Peanut oral immunotherapy in adolescents: study protocol for a randomized controlled trial
Background Peanut allergy is an increasingly common health problem. Current treatment guidelines are based on strict avoidance. However, in the last few years, oral immunotherapy protocols have shown promising results yielding increased tolerance to peanut in allergic children. Adolescence is particularly at risk.

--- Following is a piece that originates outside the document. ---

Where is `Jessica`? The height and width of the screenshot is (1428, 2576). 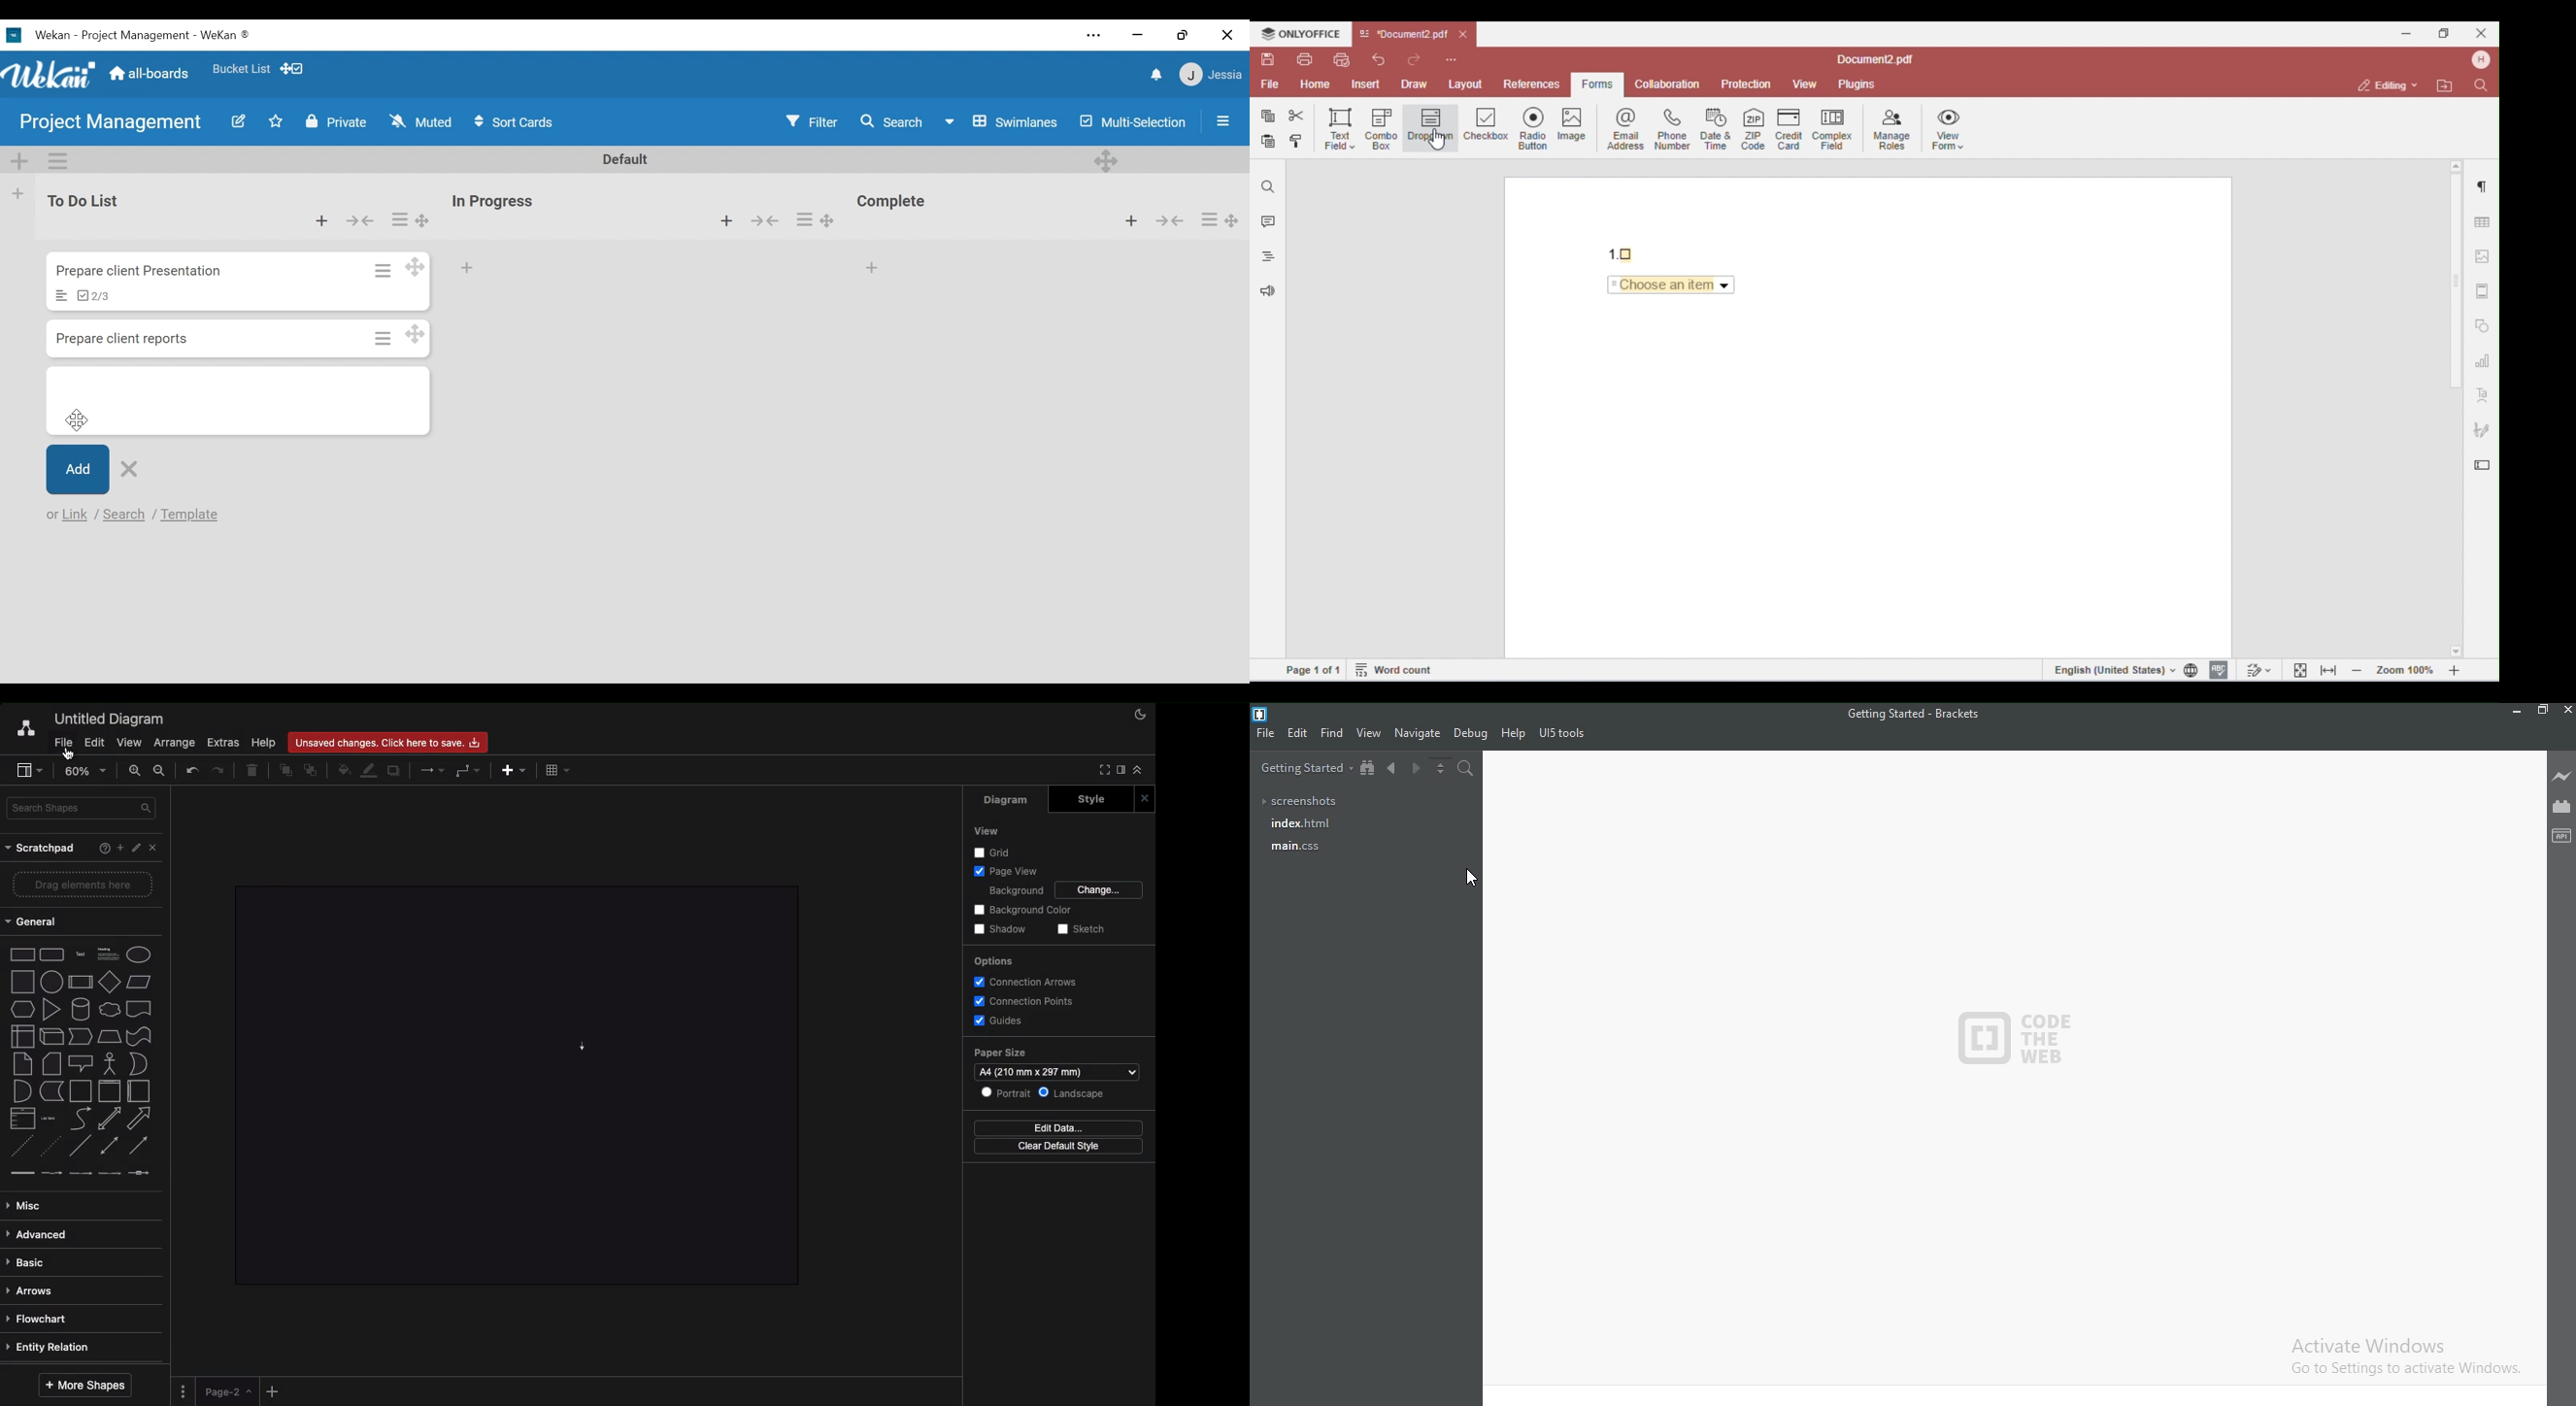
Jessica is located at coordinates (1209, 76).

Methods/Design We have designed a randomized, double-blind, placebo-controlled, multicenter study to investigate the efficacy and safety of peanut oral escalating immunotherapy in a 12- to 18–year-old population with proved allergy to peanut. Patients are selected when the threshold of peanut intake is over 100 mg and 2 cumulated g on the first double-blind, placebo-controlled oral food challenge (DBPCOFC). During the build-up placebo-controlled blinded phase, doses containing peanut or placebo will be administered by gradual up-dosing from 10 mg to 2 g with 2-weekly increments. After this first randomized phase, the desensitized participants will continue to intake native peanut in an unblinded process during 13 or 37 weeks following a second randomization. Adverse events are picked up and managed throughout the entire protocol. The main endpoint is the percentage of patients with negative DBPCOFC at the threshold of 2 g of cumulative peanut at the end of the build-up phase of 24 weeks. Secondary endpoints include: (1) desensitization 6 weeks and 6 months after the end of the maintenance phase; (2) adverse effects during the build-up phase; (3) immunological profile confirming peanut desensitization. Immunologic assays will be carried out at every DBPCOFC and at the middle of the build-up phase to evaluate the peanut immunologic profile modifications. Discussion This double-blind, placebo-controlled study will be, to our knowledge, the first evaluation of a peanut oral immunotherapy protocol in teenagers in the purpose to reduce severe reactions after unexpected intake and to improve quality of life. Trial registration ClinicalTrial.gov: NCT02046083 (23 January 2014).